En el libro Morir para ganar: la lógica estratégica del terrorismo suicida (2005), Robert Pape, un profesor de Ciencias Políticas de la Universidad de Chicago, contradice muchas creencias sobre los actos terroristas. Basándose en un análisis de todos los casos conocidos de terrorismo sucedidos desde 1980 hasta 2003 concluye que hay «poca conexión entre el terrorismo suicida y el fundamentalismo islámico, o cualquiera de las religiones del mundo. Por el contrario, lo que casi todos los ataques terroristas suicidas tienen en común es una meta específica secular y estratégica: forzar a las democracias modernas a retirar las fuerzas militares del territorio que los terroristas consideran su patria».

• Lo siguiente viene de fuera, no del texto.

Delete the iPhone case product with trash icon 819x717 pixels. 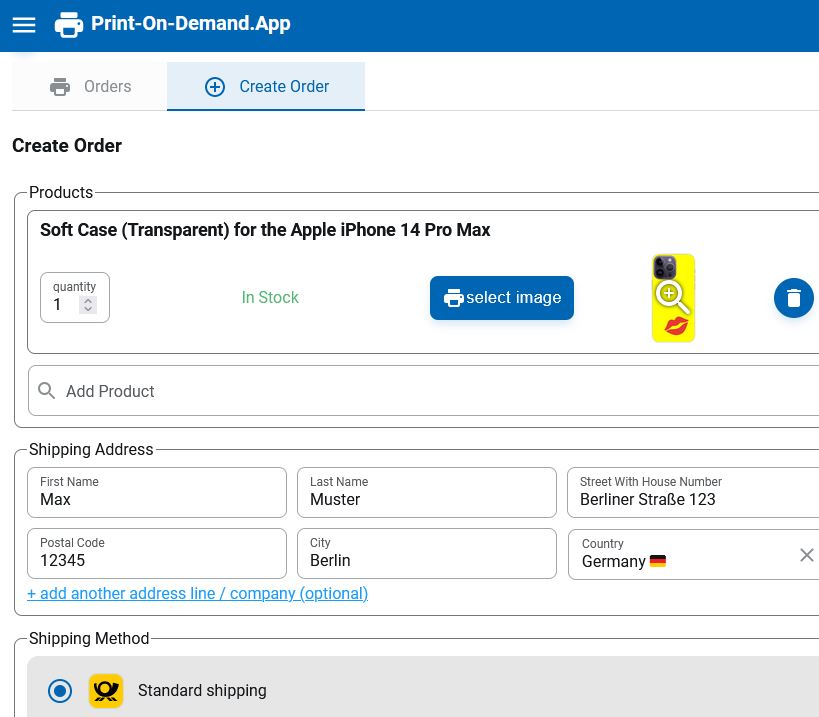tap(793, 298)
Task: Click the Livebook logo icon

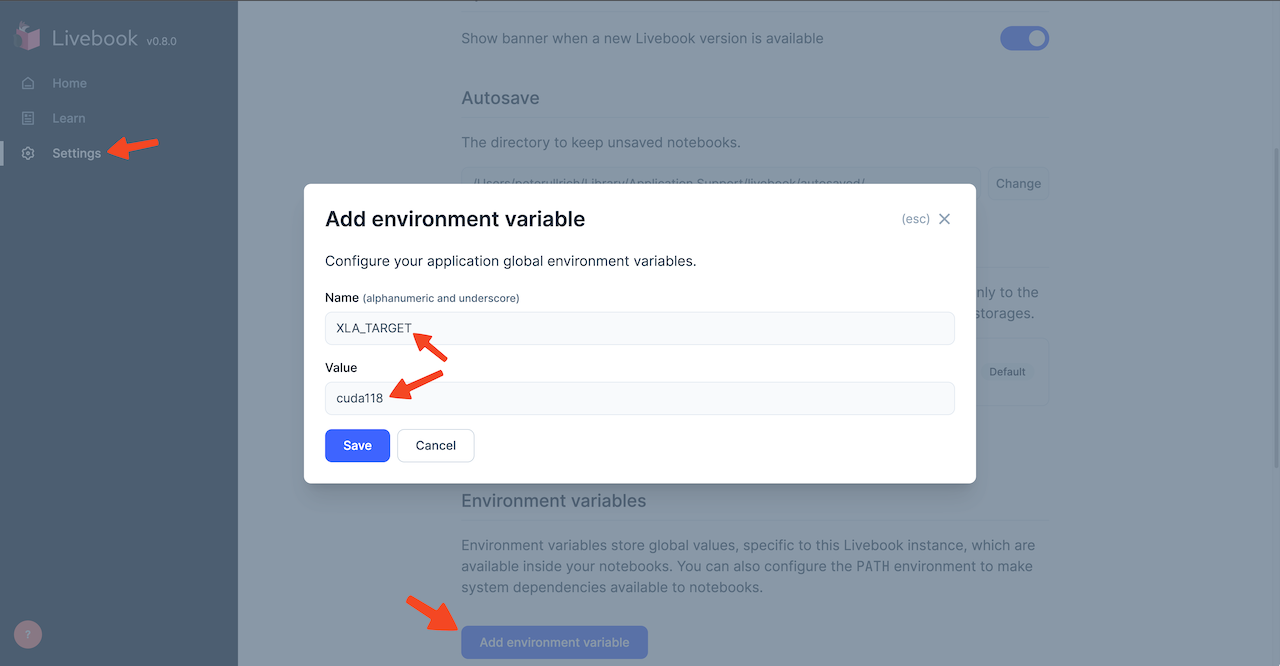Action: click(25, 35)
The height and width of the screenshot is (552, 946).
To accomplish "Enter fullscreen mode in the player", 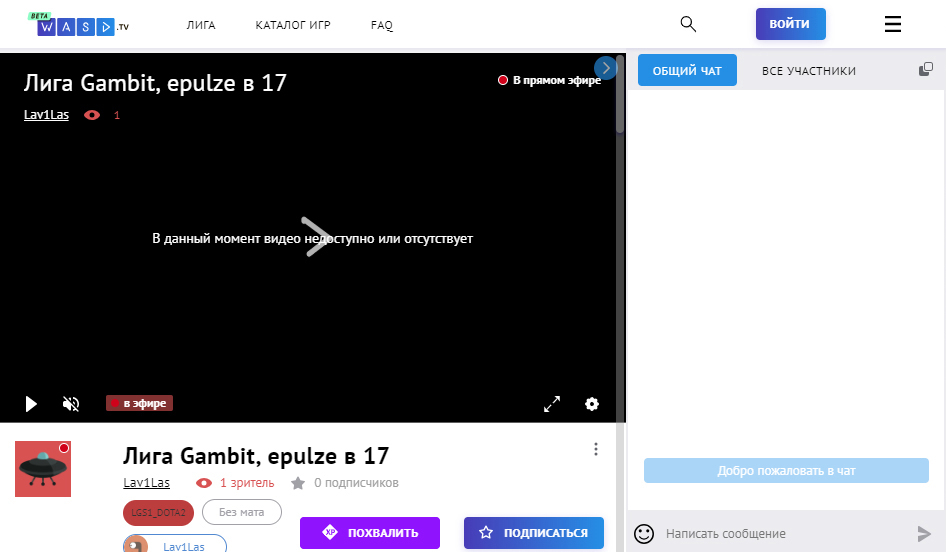I will [x=552, y=404].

Todo lo dicho sirve para seguir reflexionando en un mundo cada vez más problemático e inseguro. El terrorismo lejos de declinar nos muestra sus garras cada tanto. Solo basta con mirar Afganistán para entender lo que decimos. Más todavía, ver cómo el Isis sigue proyectando su oscura sobra sobre el mundo árabe. ¿Podemos eliminar el terrorismo? Veinte años después del ataque a las torres del World Trade Center, una de las lecciones que debemos extraer de esa tragedia es que la violencia engendra la violencia y la intolerancia genera intolerancia. A menos que haya un nuevo enfoque para prevenir actos terroristas, continuaremos viviendo bajo su amenaza. La confrontación no puede ser nunca la respuesta. Si bien sea fácil crear enemigos, es mucho más difícil entender al «otro». Este, creo, es el enfoque necesario si deseamos eliminar las guerras y los actos terroristas y, de ese modo, honrar el anhelo de paz y seguridad para todos los pueblos del mundo. Mientras eso no ocurra, las Torres Gemelas se seguirán desplomando.